What the task asks » Your job is to return every line of the listing holding the string "agent".

Material provided »
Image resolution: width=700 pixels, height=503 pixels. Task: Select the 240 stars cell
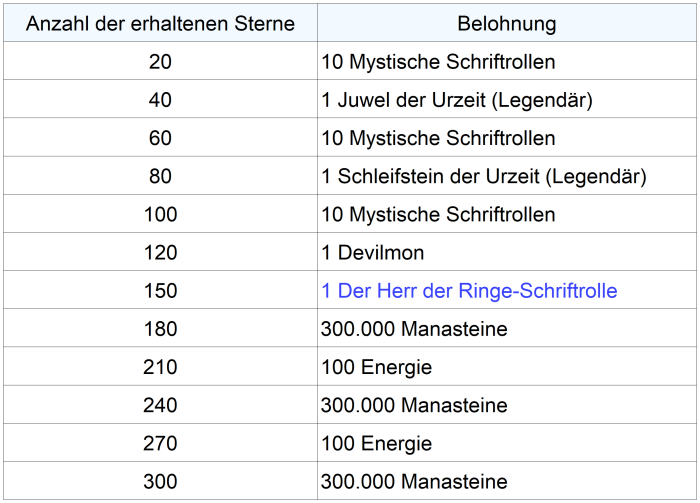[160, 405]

---

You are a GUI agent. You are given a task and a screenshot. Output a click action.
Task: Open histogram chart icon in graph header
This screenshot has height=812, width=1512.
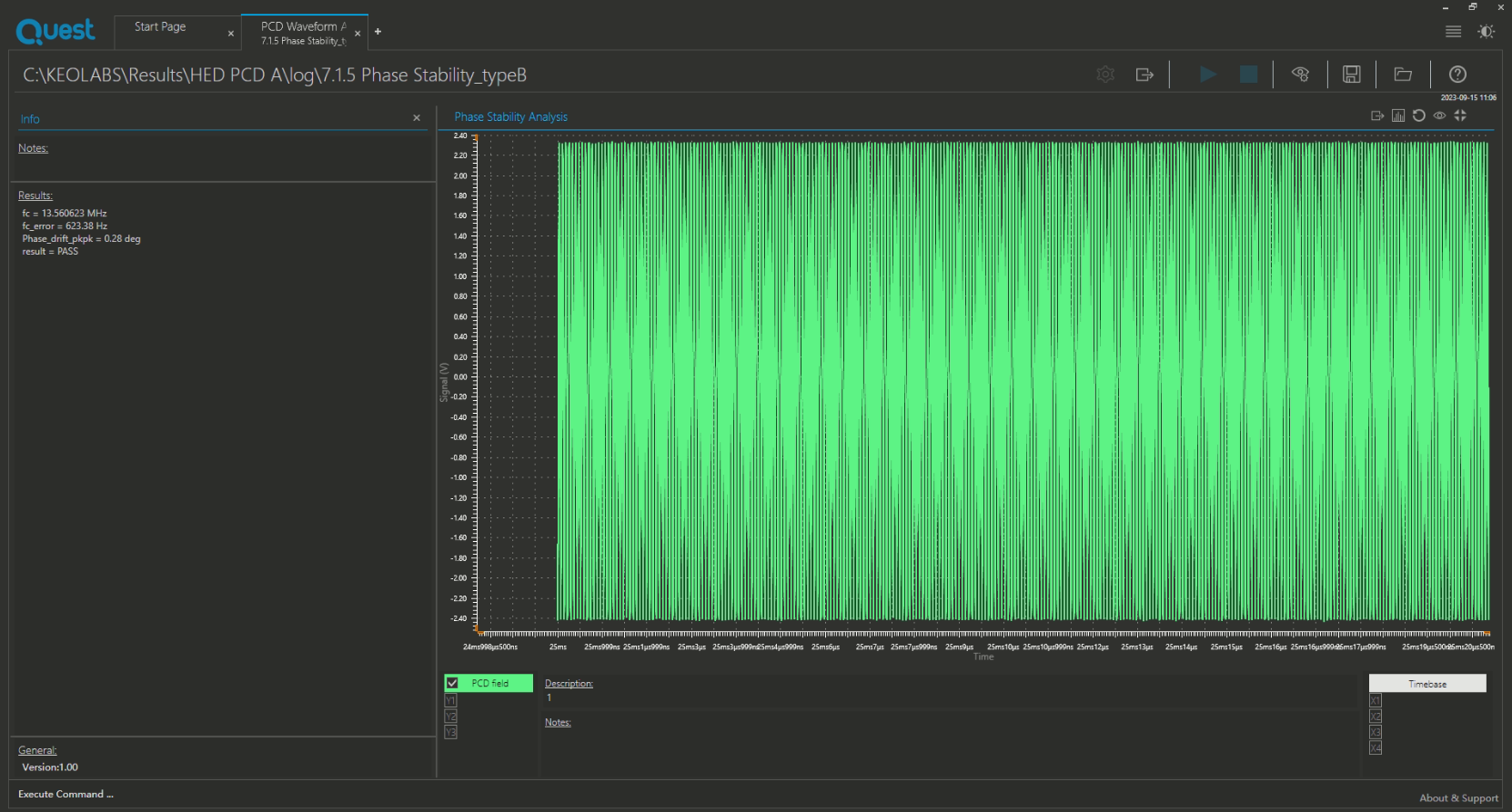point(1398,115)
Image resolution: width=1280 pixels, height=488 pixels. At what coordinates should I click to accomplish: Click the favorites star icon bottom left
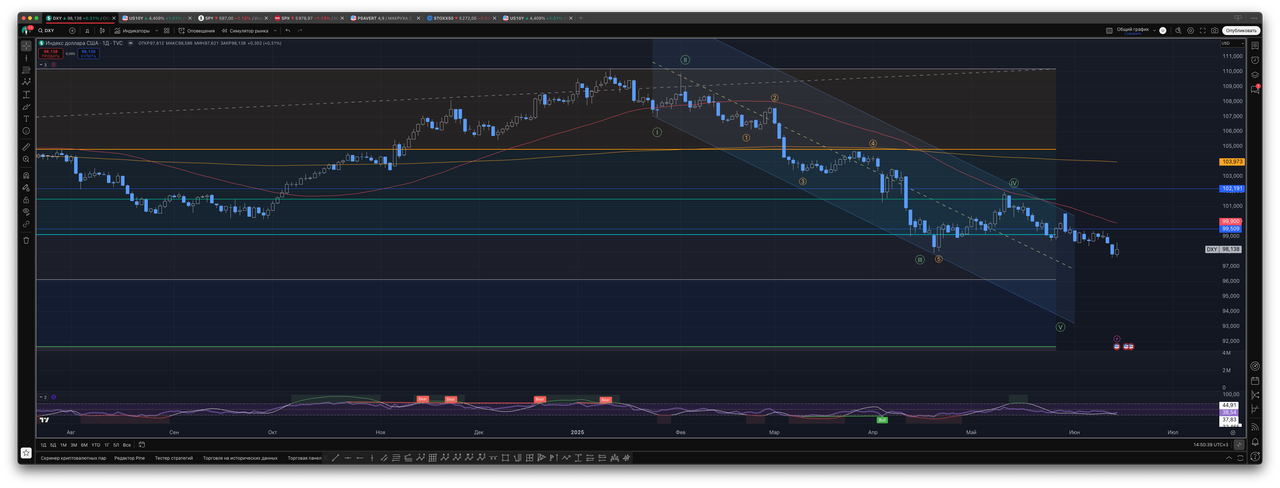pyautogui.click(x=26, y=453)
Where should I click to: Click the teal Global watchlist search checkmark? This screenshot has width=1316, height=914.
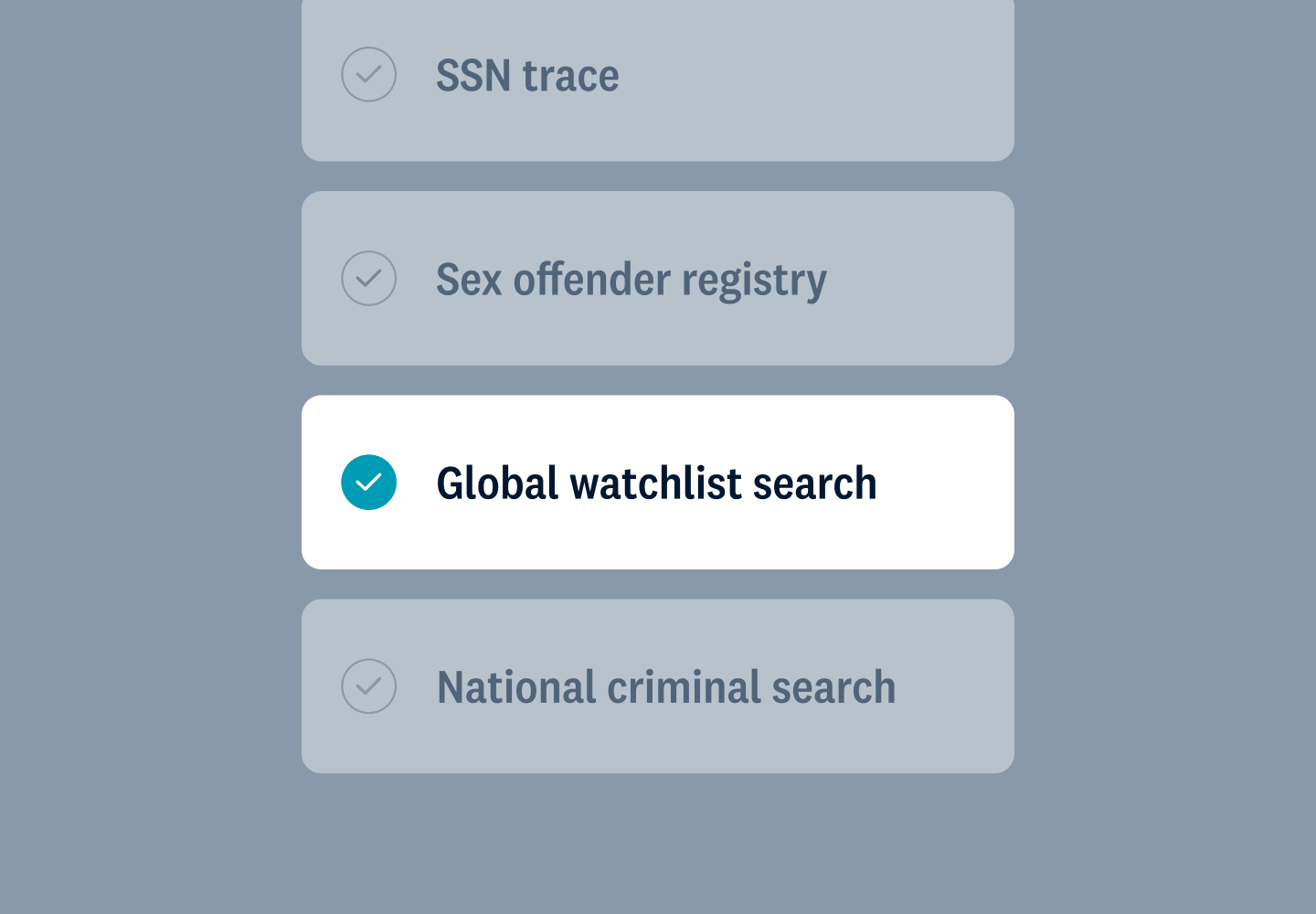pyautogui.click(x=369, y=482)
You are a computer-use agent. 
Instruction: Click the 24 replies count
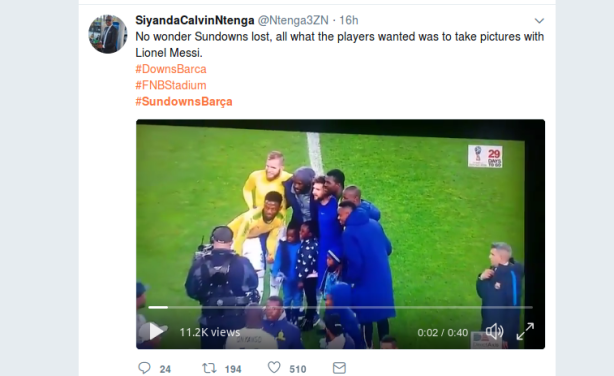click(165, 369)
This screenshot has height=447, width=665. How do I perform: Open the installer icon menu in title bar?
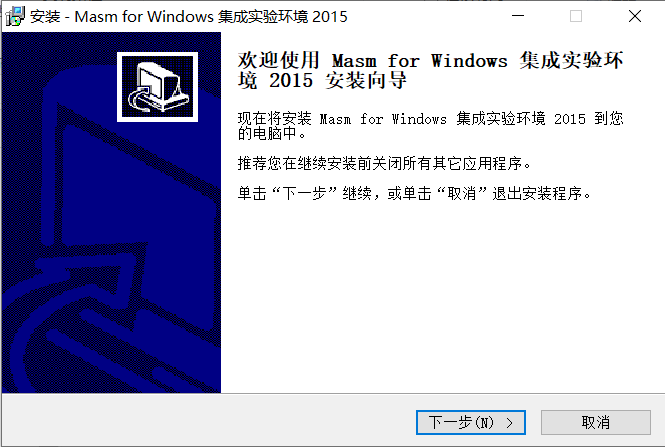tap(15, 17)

Result of the exercise »
You are a GUI agent. You are given a task and a screenshot. Output a click action.
You are a computer-use agent. 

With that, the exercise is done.